**Directions**
Every entry that follows should be output exactly, and every image in it left out.

Collected data
┌──
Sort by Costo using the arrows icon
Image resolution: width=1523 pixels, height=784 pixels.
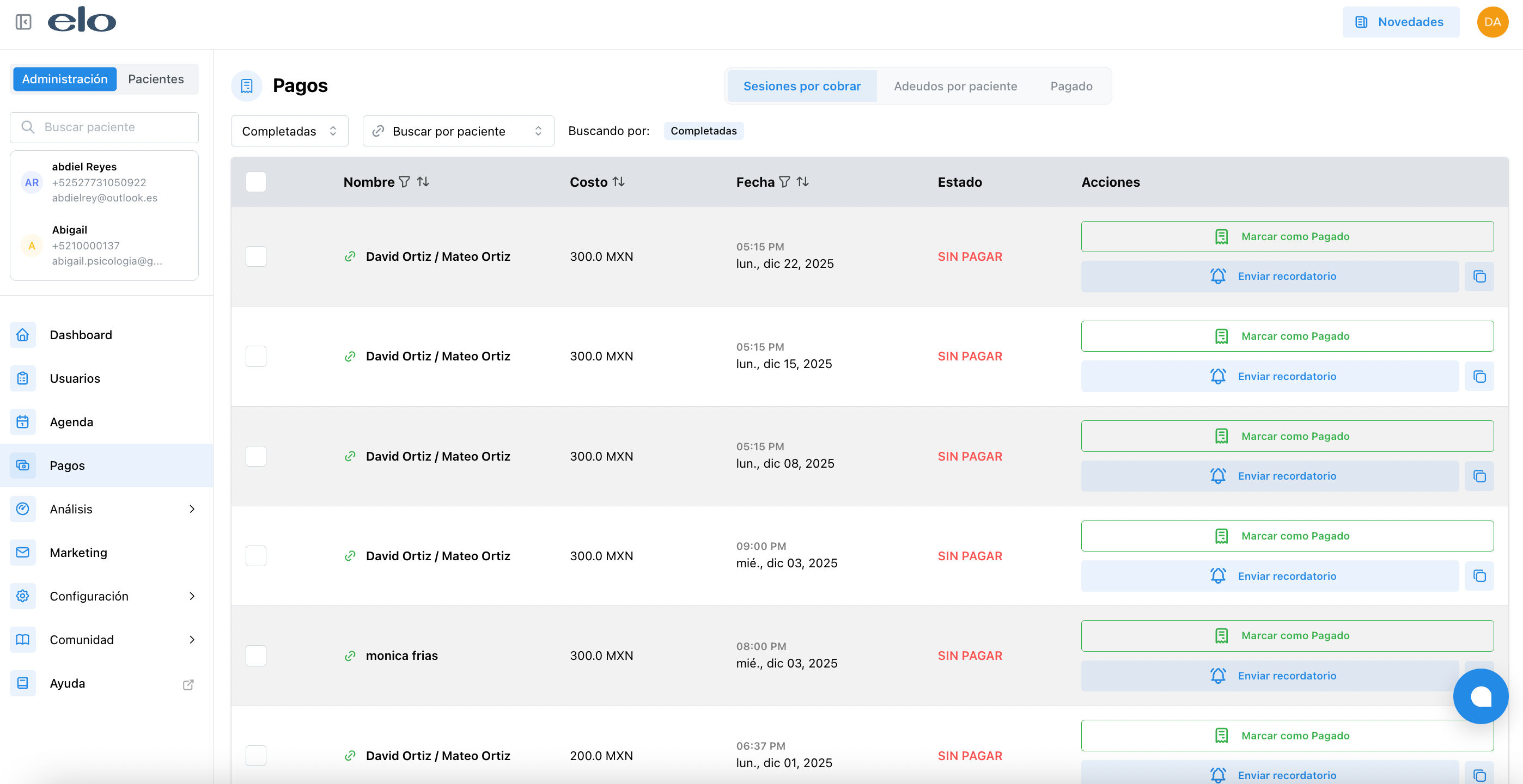click(618, 182)
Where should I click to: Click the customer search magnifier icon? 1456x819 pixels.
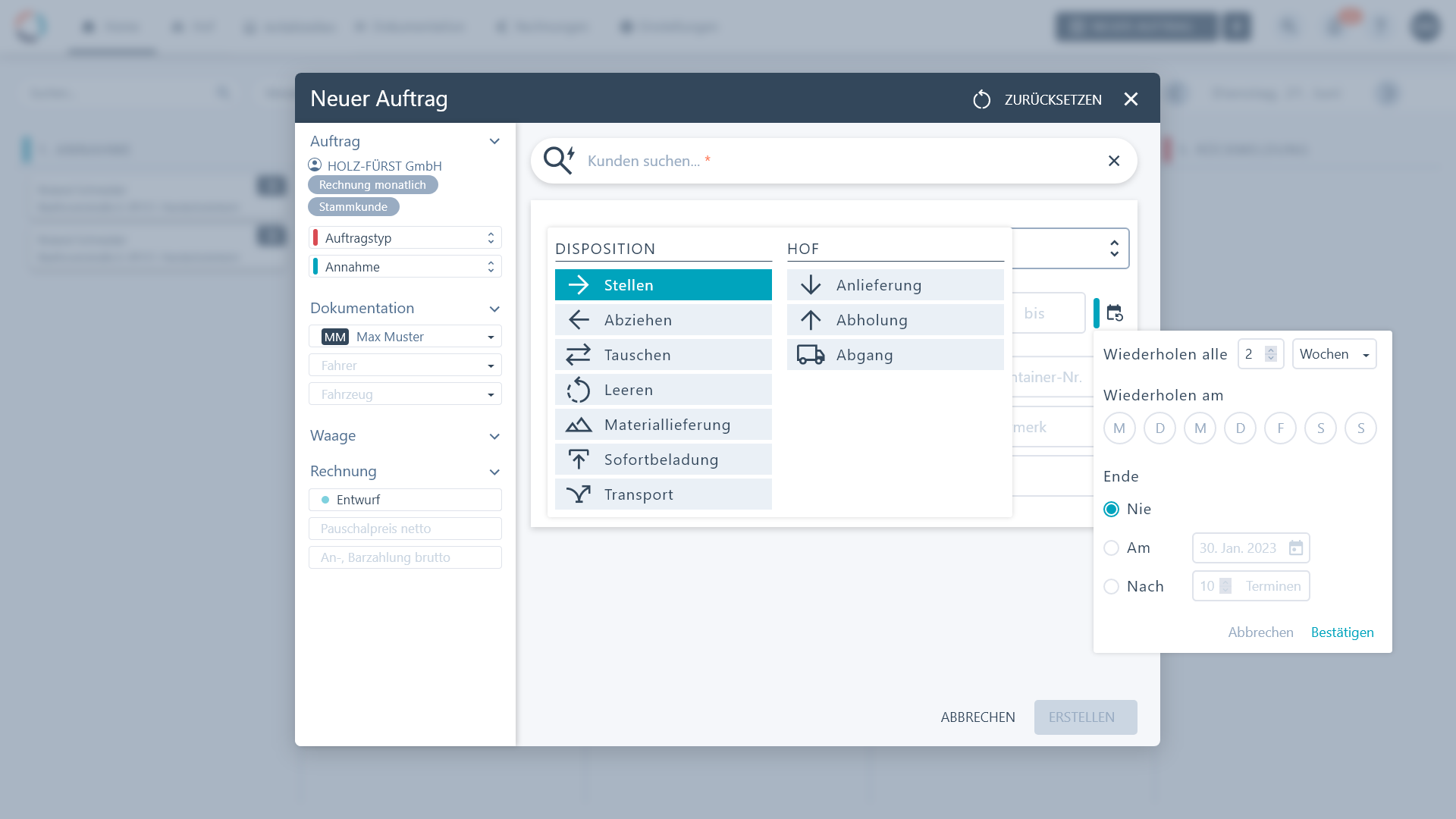click(559, 161)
└──
**Response area**
Sort by Costo using the arrows icon
Image resolution: width=1523 pixels, height=784 pixels.
click(618, 182)
Where should I click to: Click the customer search magnifier icon? 1456x819 pixels.
click(559, 161)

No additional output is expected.